The day was rainy, not really a surprise for October in England, and puddles seemed to dominate the small Suffolk roads. Fields lined the sides of the roads, doing their best to funnel the water back into the path of the sparse traffic, or at least so it seemed to my eyes, and I was thankful to not be the one driving. The gray of the clouds served to amplify the green of the countryside, the beauty only interrupted in moments of pure terror as the car attempted – always successfully, somewhat surprisingly – to navigate either a large puddle or small lake that had formed in the roadway.

Our destination on this crisp English morning? A series of fields I’d never heard of, a place called Sutton Hoo. You see, apparently I did this all in the wrong order. Confused? Ok. Let’s begin.

A mound in the fields of Sutton Hoo

That morning was about a year and a half ago, back in the simpler times of 2019, before Covid. Here in March 2021, in the absence of travel, one is left in the company of Netflix which, to its credit, has done a decent job of continuing the pipeline of interesting shows and movies. One of these, fairly critically acclaimed, is the story of archaeologist Basil Brown and landowner Edith Pretty digging through some mounds in her backyard, only to make one of the most important archaeological discoveries of the 20th century. It is called “The Dig” and it takes place at Sutton Hoo. The film is lovely, a feel good story through and through, and quite fantastic for history or travel buffs, both titles of which I like to claim for myself.

“The Dig” guides viewers through the discovery and excavation of burial mounds dating back to Anglo-Saxon England in the 6th or 7th century. Brown and his team unearth the remains of a ship, now thought to be the grave of Rædwald of East Anglia, and the treasures a ruler would have been buried with at the time, things like weaponry and armor, a purse and golden belt buckle, and drinking horns, all preserved remarkably well inside the rich Suffolk dirt. The team not only competes with other, more experienced archaeologists to excavate the site, but also with time, as this was 1939 and World War Two was about to begin.

Brown and Pretty stand over the partially uncovered ship in “The Dig”

This story would have been amazing to learn before my rainy day at Sutton Hoo, but lost to me in a future not yet lived, it kept my eyes blind to where I was.

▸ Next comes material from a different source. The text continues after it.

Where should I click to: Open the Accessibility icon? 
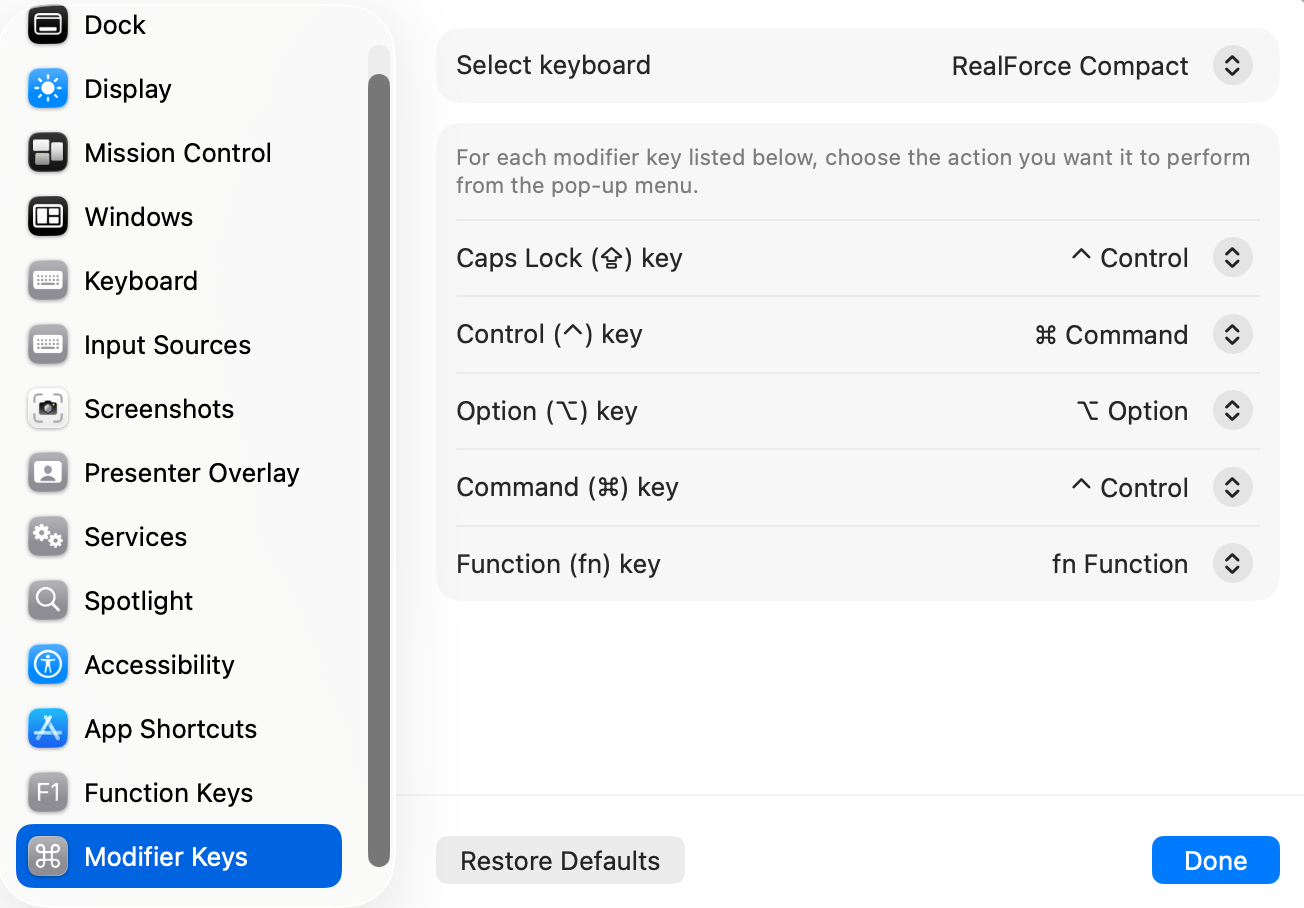pos(48,665)
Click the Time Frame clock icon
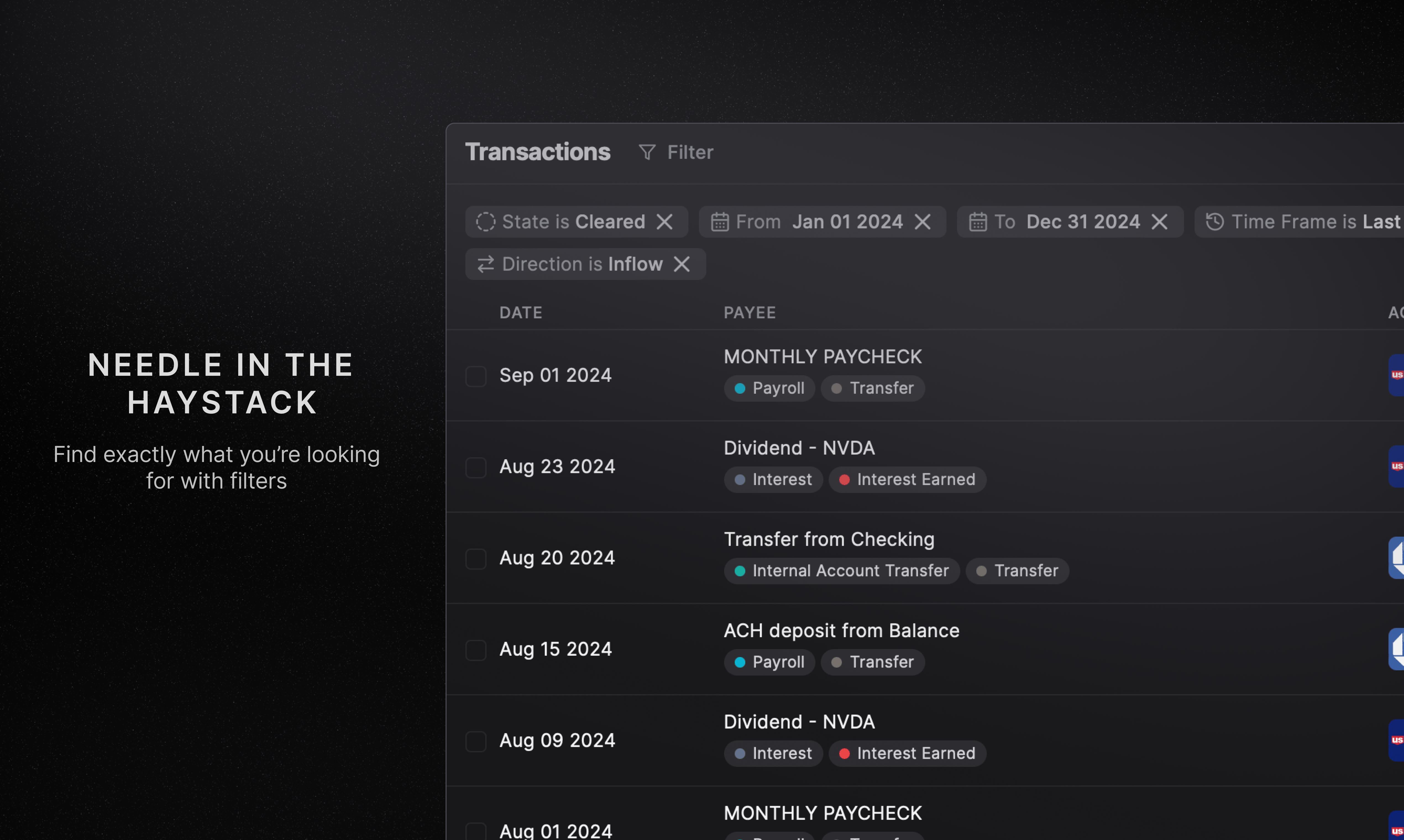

Fast forward a few weeks from my visit, and I enjoyed another rainy October day in England, this time at the British Museum in London. My visit to Sutton Hoo barely registered in my mind until, lo and behold, I stumped upon an exhibit fully dedicated to the spot, containing the treasures excavated by Basil Brown. While World War Two raged on, these priceless artifacts were kept safe – along with most of the British Museum’s collection – in subway stations, far below the effect of German bombing. Signage talks about why the discovery was so important.

A helmet, what has seemingly become the emblem of the Sutton Hoo collection

Prior to the excavations at Sutton Hoo, relatively little was known about Anglo-Saxon times, the “Dark Ages” following the collapse of the Roman Empire. Few records existed, and almost no artifacts. From the burial chambers at Sutton Hoo (while Rædwald’s was the largest and most important, it was not the only one), archaeologists have been able to piece together the technology of the time, trade routes (some artifacts have been matched to those found in Scandinavia or the Mediterranean), customs, and even lifestyles of the elite of the day. While the shiny helmet and ornate drinking horns captivated me, no less important were game pieces, cooking implements, and remnants of textiles.

Ornately carved drinking horns

Back at Sutton Hoo, I wandered the fields in the rain, ignorant of either the story or the treasures contained in the mounds dotting the area. After the team finished, they covered the site back up, leaving the mounds much as they would have been prior to 1939. For someone unaware of the other components to the Sutton Hoo legacy, the site is a bit disappointing. Even inside the museum, which does a good job of trying to explain those missing pieces, something just didn’t come together for me. Maybe it was the lack of ability to see the site as an archaeological find since it was left covered. Maybe it was the lack of the backstory rendering some of the original correspondences and photographs of Basil Brown out of context. Maybe it was the replicas of artifacts having to sub in for the originals that are on display at the British Museum.

The recovered mound, with indications of where each end of the ship would have been (you can see the other at the top of the mound in the background)

My experience at Sutton Hoo was made magical after the fact, at seeing the treasures two weeks later, and at watching the story more than a year after that. Had I had the experiences in reverse, perhaps the mud and the rain would have also been made of the magic of an era long past.

Sutton Hoo is a place worth seeing. But more importantly, it is a story worth knowing, and a time in history worth studying. And just as importantly, it is key to know the story and study the history before seeing the place.